(Ein E-Mail-Dialog zwischen Hanna und Simo. Der E-Mail-Dialog findet statt, als er und sie eine Zeit lang räumlich getrennt sind. Simo ist in Finnland, um sich vom Ferienhaus der Eltern zu verabschieden. Seine Freundin Hanna bleibt in der Schweiz. Er ist sieben Tage dort. In diesen sieben Tagen schreiben sie sich E-Mails.)
Simo schrieb am Dienstag, 4. Juni:
Ich soll dankbar sein? Natürlich bin ich dankbar! Ich weiß um meine Privilegien! Ich weiß, dass es Luxusprobleme sind, wenn ich wehmütig hier in Toikkala hocke und darauf warte, dass dieser Teil meines Lebens zu Ende geht.

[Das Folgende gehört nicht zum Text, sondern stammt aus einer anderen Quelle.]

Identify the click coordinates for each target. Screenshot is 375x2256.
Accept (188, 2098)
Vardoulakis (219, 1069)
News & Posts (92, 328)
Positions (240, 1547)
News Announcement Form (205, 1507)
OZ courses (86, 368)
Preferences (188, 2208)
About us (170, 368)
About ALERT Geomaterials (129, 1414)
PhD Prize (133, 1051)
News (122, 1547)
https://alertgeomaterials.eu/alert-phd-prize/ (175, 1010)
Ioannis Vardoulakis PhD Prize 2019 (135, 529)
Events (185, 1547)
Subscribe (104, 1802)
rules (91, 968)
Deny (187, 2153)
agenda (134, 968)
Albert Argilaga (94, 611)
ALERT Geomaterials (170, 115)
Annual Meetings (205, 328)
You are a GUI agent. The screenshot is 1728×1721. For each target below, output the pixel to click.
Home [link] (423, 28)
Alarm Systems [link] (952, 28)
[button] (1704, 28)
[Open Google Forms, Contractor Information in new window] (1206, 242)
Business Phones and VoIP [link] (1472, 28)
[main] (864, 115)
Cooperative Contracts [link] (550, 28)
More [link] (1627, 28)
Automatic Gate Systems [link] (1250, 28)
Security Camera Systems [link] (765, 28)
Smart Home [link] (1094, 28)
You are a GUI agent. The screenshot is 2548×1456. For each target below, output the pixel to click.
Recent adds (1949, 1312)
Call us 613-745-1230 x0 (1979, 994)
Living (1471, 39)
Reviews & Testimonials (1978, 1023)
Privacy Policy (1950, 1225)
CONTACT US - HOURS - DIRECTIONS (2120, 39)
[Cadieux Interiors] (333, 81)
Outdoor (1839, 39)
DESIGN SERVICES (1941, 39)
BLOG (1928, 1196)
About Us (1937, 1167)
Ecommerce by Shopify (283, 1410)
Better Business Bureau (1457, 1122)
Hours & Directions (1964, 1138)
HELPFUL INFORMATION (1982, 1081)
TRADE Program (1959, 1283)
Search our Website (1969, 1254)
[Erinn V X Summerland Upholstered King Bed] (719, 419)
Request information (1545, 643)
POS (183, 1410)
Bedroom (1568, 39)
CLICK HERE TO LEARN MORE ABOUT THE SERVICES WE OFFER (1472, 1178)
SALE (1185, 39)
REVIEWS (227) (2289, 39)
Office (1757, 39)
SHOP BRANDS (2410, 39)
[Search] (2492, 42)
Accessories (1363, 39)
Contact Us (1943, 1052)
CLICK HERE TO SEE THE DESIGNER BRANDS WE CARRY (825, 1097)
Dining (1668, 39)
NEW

Trotzdem macht es mich traurig. Doch wenn ich lese, was du schreibst, habe ich den Eindruck, dass es das nicht sollte.
Ich wollte dich nicht mit meiner offensichtlichen Undankbarkeit behelligen. Tut mir leid. Wird nicht mehr vorkommen. Ich wünsche dir einen schönen Tag.
Hanna schrieb am Dienstag, 4. Juni:
Ach Simo, sei doch nicht sofort beleidigt. Ich wollte dich nicht bevormunden oder dir eine allgemeine Undankbarkeit unterstellen. Falls du es so verstanden hast, tut es mir leid. Es war nicht meine Absicht.
Trotzdem bin ich der Meinung, dass es nicht immer gesund sein kann, sich zu sehr an die Dinge der Vergangenheit zu klammern. Deine Erinnerungen kann dir niemand nehmen, und ja, in Bezug auf das Ferienhaus sind sie alles, was noch bleibt, doch das ist mit allen Dingen so, früher oder später. Jedes Erlebnis wird zur Erinnerung, wenn es zu Ende geht, jeder Sommer wird zur Erinnerung, sobald der Herbst beginnt. Jede Beziehung hinterlässt irgendwann nur noch Erinnerungen, im besten Fall schöne. Irgendwann werde auch ich für dich nur noch eine Erinnerung sein. Und ich hoffe sehr, dass von mir dann mehr übrig bleibt als nur eingefrorene Zeit.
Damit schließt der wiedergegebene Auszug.